◆ **DATA LISTING**:
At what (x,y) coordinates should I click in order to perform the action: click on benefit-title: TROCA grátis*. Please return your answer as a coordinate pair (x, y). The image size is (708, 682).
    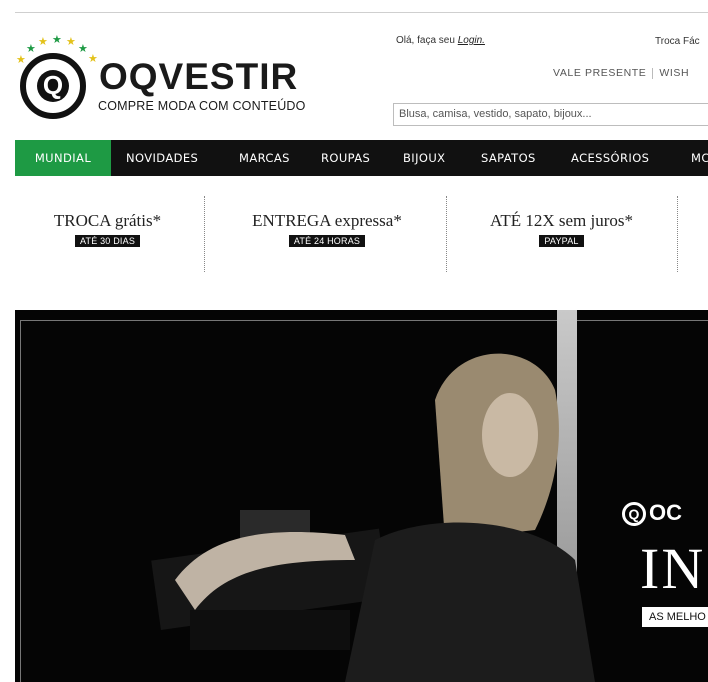
    Looking at the image, I should click on (108, 220).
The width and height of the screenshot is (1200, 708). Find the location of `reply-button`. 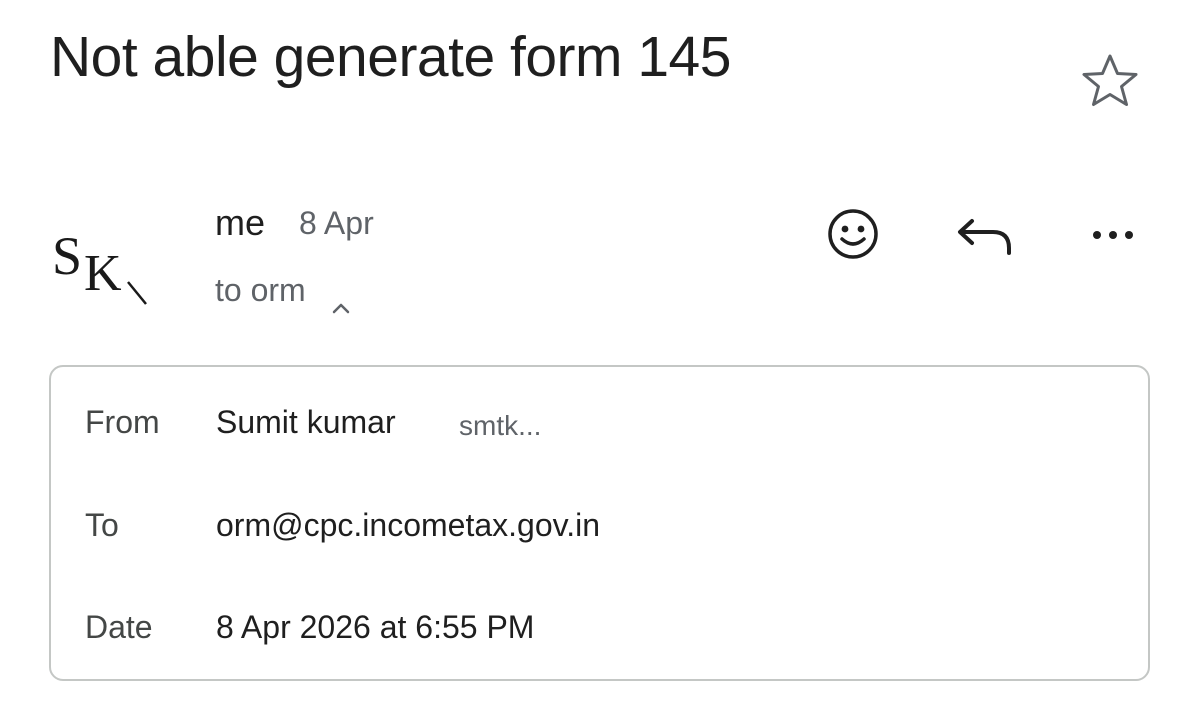

reply-button is located at coordinates (985, 235).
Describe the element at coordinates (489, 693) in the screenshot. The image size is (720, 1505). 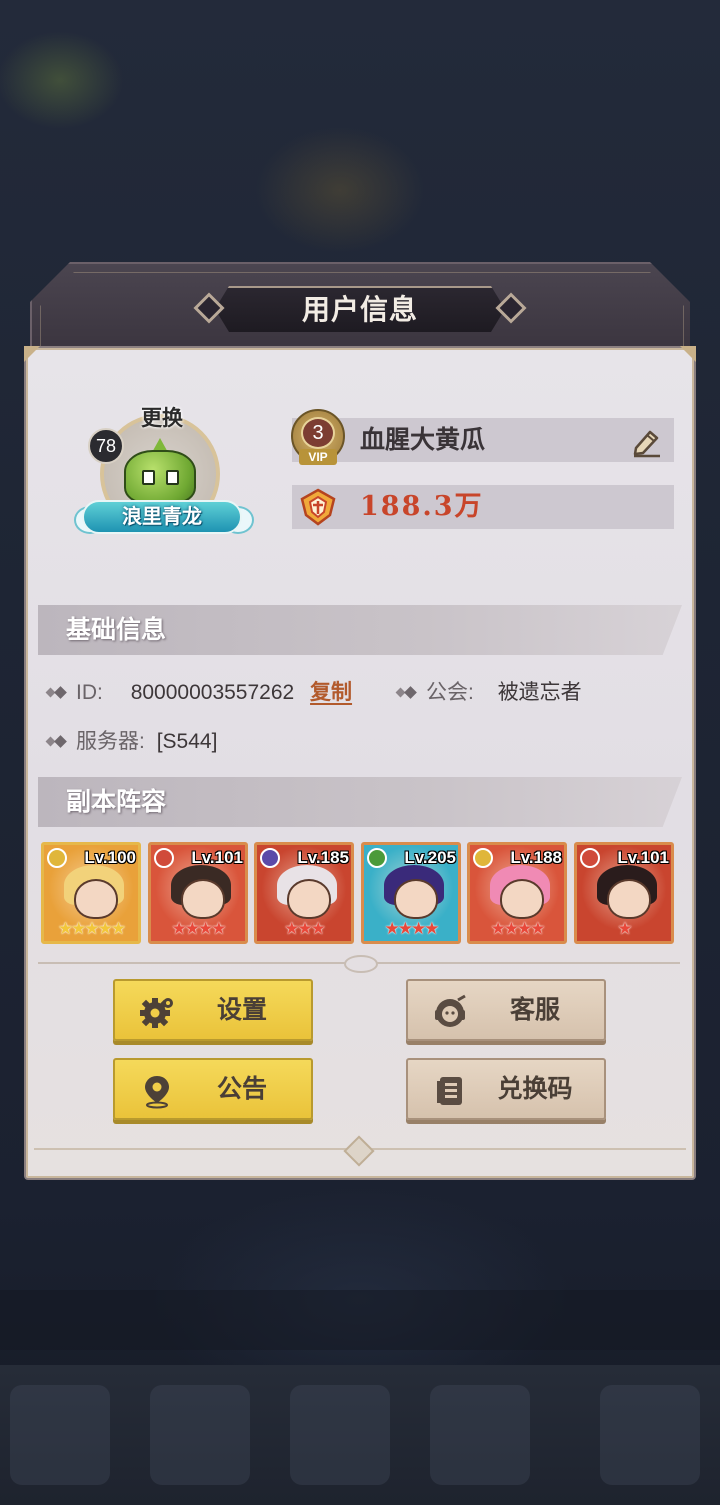
I see `guild-row: 公会: 被遗忘者` at that location.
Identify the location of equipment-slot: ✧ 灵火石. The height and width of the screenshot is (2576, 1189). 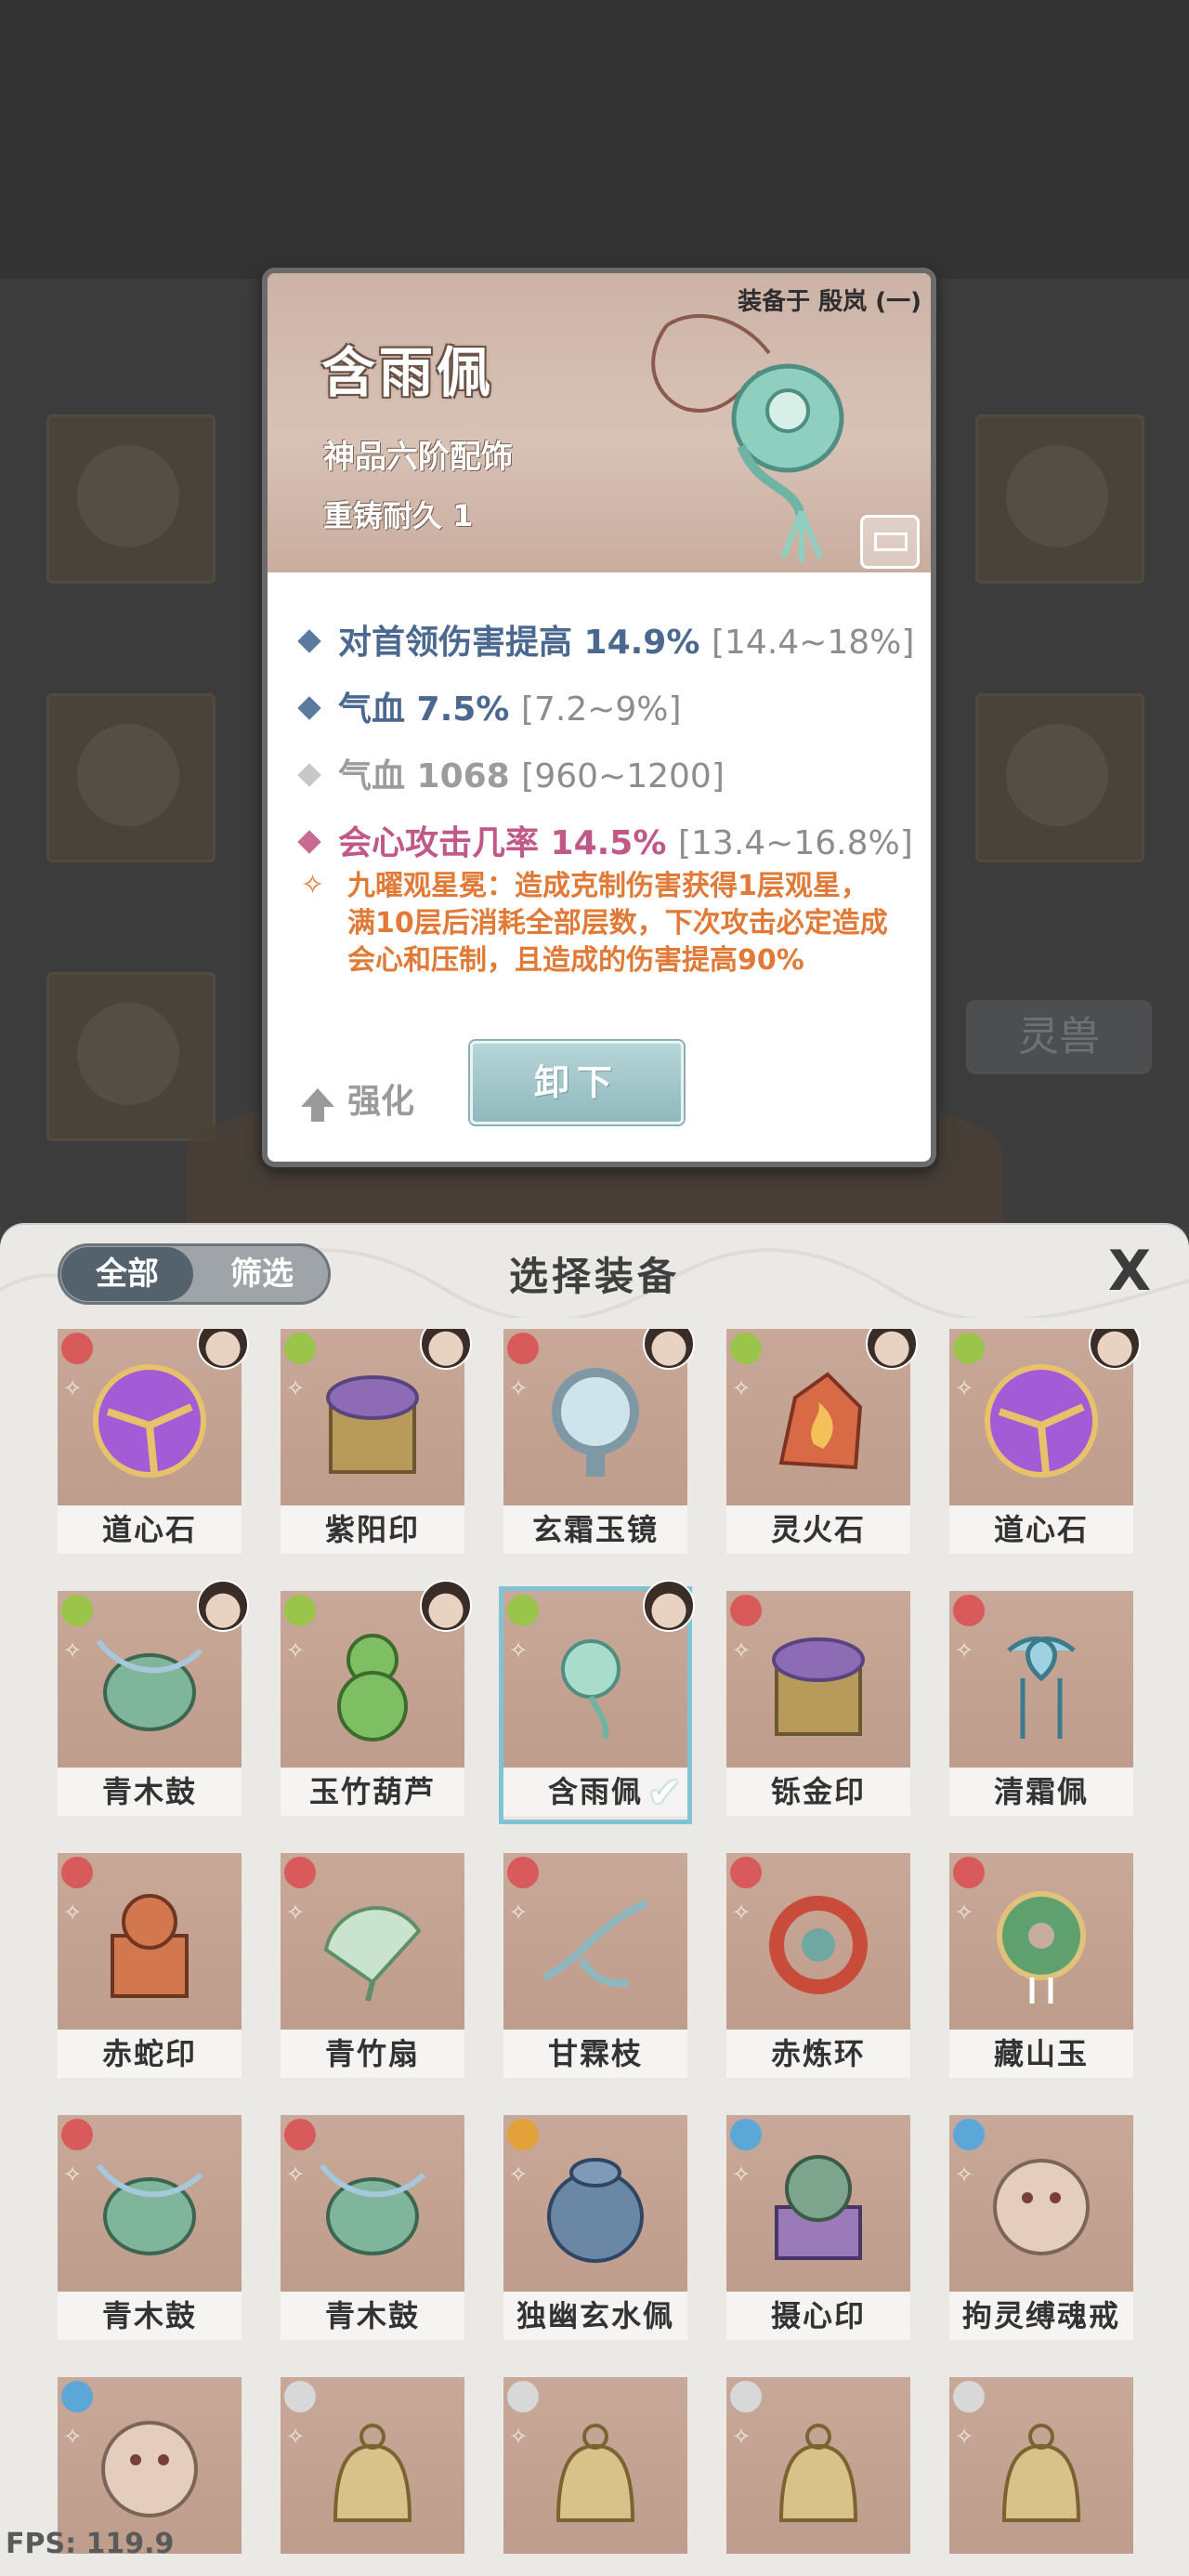
(822, 1443).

◆ **EXERCISE INSTRUCTIONS**: Retype all of the data above word for word, leaving out the pictures.

◆ **REPLY**:
At what (x,y) coordinates should I click in order to perform the action: click on benefit-title: TROCA grátis*. Please return your answer as a coordinate pair (x, y). The image size is (708, 682).
    Looking at the image, I should click on (108, 220).
The width and height of the screenshot is (1200, 708). Find the location of `reply-button`. 

reply-button is located at coordinates (985, 235).
Describe the element at coordinates (489, 693) in the screenshot. The image size is (720, 1505). 
I see `guild-row: 公会: 被遗忘者` at that location.
Identify the location of equipment-slot: ✧ 灵火石. The height and width of the screenshot is (2576, 1189). 
(822, 1443).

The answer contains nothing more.